Para Lerner, ‘todas as cidades deveriam ter um sonho’
Nome de destaque da arquitetura e urbanismo brasileiro e internacional, o curitibano Jaime Lerner morreu na manhã desta quinta-feira, 27, aos 83 anos. Internado desde domingo, 23, no Hospital Evangélico Mackenzie, em Curitiba, não resistiu a complicações renais de que sofria há tempos. Em março, mesmo tendo já tomado as duas doses de vacina, ele contraiu a covid-19, da qual se recuperou tratando-se em casa, sem grandes problemas.
“O Paraná perde um grande cidadão, que ajudou a transformar Curitiba e o Estado”, disse o governador Ratinho Junior, que decretou luto de três dias e destacou a sua importância na atração de investimentos. “Lerner dedicou uma vida inteira ao Estado, com realizações que transformaram Curitiba e servem até hoje de inspiração mundo afora”, acrescentou o governador.
“Todas as cidades deveriam ter um sonho e perseguir esse sonho. Em Curitiba, nós tivemos vários sonhos”, afirmou Lerner, certa vez, em uma entrevista. É uma boa definição de sua vida. Como urbanista, ele fez de Curitiba seu “laboratório de testes”. A partir dos anos 70, adquiriu notoriedade internacional, ganhando dezenas de homenagens s e prêmios, entre eles quatro títulos de doutor Honoris causa. Em 2017, a revista americana Planetizen o indicou o “segundo urbanista mais influente mundo”. Ele foi ainda consultor da ONU para assuntos de urbanismo e membro honorário das associações de arquitetos de sete países, entre eles Reino Unido, Canadá e Japão.
Obras
Entre suas obras marcantes estão o Jardim Botânico e a Ópera de Arame, conhecidos “cartões postais” curitibanos, e a implantação das vias expressas e dos “ligeirinhos”, sistema de ônibus de linha direta. Ele também inaugurou o Museu Oscar Niemeyer, conhecido como “Museu do Olho”.

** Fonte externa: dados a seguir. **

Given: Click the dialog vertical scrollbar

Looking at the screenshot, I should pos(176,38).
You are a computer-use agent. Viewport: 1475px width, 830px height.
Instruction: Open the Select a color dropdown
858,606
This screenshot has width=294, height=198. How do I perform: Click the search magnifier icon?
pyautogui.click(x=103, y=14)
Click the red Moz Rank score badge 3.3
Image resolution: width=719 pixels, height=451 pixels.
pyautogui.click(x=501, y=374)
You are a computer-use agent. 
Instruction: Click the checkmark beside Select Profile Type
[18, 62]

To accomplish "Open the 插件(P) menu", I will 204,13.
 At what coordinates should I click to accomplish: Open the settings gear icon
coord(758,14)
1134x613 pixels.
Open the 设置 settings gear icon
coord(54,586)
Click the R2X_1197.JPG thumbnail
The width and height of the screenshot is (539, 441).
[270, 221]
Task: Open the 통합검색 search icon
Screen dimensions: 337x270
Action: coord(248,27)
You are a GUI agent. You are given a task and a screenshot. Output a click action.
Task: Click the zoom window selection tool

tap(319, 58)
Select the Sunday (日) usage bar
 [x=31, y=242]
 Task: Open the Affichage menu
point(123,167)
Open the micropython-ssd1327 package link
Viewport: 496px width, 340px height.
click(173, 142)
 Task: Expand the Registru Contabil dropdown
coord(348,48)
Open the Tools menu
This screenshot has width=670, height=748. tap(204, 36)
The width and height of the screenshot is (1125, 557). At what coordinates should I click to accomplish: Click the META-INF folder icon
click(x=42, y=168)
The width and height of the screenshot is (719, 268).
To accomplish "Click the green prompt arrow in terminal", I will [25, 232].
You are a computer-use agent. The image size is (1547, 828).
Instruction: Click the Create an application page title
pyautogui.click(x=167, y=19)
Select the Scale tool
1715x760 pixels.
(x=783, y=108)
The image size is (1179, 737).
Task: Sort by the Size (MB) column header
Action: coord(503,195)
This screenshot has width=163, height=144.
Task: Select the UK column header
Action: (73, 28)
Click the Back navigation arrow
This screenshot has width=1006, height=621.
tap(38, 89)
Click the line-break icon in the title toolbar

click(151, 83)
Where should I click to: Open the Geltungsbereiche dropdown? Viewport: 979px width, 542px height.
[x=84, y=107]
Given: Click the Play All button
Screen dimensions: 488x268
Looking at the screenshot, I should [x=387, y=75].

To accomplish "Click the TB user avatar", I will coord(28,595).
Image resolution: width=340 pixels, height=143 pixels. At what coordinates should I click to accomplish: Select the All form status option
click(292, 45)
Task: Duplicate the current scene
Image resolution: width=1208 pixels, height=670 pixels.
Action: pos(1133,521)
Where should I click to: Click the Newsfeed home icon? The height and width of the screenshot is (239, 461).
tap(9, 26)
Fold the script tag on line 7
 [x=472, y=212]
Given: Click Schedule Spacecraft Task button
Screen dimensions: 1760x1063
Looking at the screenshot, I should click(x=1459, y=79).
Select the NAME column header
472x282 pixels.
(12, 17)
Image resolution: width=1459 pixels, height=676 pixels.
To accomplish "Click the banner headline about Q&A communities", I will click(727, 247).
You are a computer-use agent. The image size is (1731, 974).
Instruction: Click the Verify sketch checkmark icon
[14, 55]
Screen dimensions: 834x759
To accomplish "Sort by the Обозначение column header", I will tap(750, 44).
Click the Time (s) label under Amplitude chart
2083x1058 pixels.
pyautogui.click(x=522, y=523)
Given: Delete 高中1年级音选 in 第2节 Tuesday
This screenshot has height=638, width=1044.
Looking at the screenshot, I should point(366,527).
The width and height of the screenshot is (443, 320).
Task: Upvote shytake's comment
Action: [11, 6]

Como pano de fundo, em suas iniciativas estava sempre o foco num melhor padrão de vida para os moradores da capital paranaense. Na sua lista de conquistas está o prêmio no Concurso Nacional de Projetos pelo edifício-sede da Polícia Federal, em Brasília, em 1967. Em 2007 recebeu da XI Bienal Internacional de Arquitetura de Buenos Aires o prêmio conjunto pela urbanização Pedra Branca. Seu currículo profissional incluiu também projetos de arquitetura e urbanismo em cidades como São Paulo, Rio, Recife, Salvador e Nata, entre outras.
Meio Ambiente
Uma de suas intervenções recentes foi o desenvolvimento do BRT no Rio de Janeiro, utilizado na Olimpíada de 2016. Mas ele deixou sua marca, também, na preservação do meio ambiente. Seu programa Curitiba Capital Ecológica incluía a pré-seleção e reciclagem de resíduos sólidos urbanos. Segundo o Instituto Jaime Lerner, o programa recolhe em torno de 15 mil toneladas de lixo ao ano e conta com a colaboração de 70% dos curitibanos.
Para garantir a adesão dos bairros mais pobres à ideia, no início dos anos 90 o então prefeito criou o programa Compra do Lixo. Os moradores da periferia separavam e encaminhavam o lixo para reciclagem e, em troca, recebiam vales-transporte. A iniciativa recebeu o prêmio máximo da ONU para o Meio Ambiente em 1990. Ao defender essas ideias, a atividade política de Lerner foi quase sempre um pano de fundo do trabalho. Como prefeito biônico de Curitiba, foi da Arena. Como governador, em 1994, foi do PDT, e reeleito em 1998 pelo PFL.
Seu olhar para os graves problemas das grandes cidades se traduz em análises que fez de vida paulistana. Por exemplo, separação das funções: “Morar aqui e trabalhar lá é a maior tragédia que existe. Ou separar as pessoas por renda: gueto de gente muito rica, gueto de gente pobre. Isso aumenta a violência.”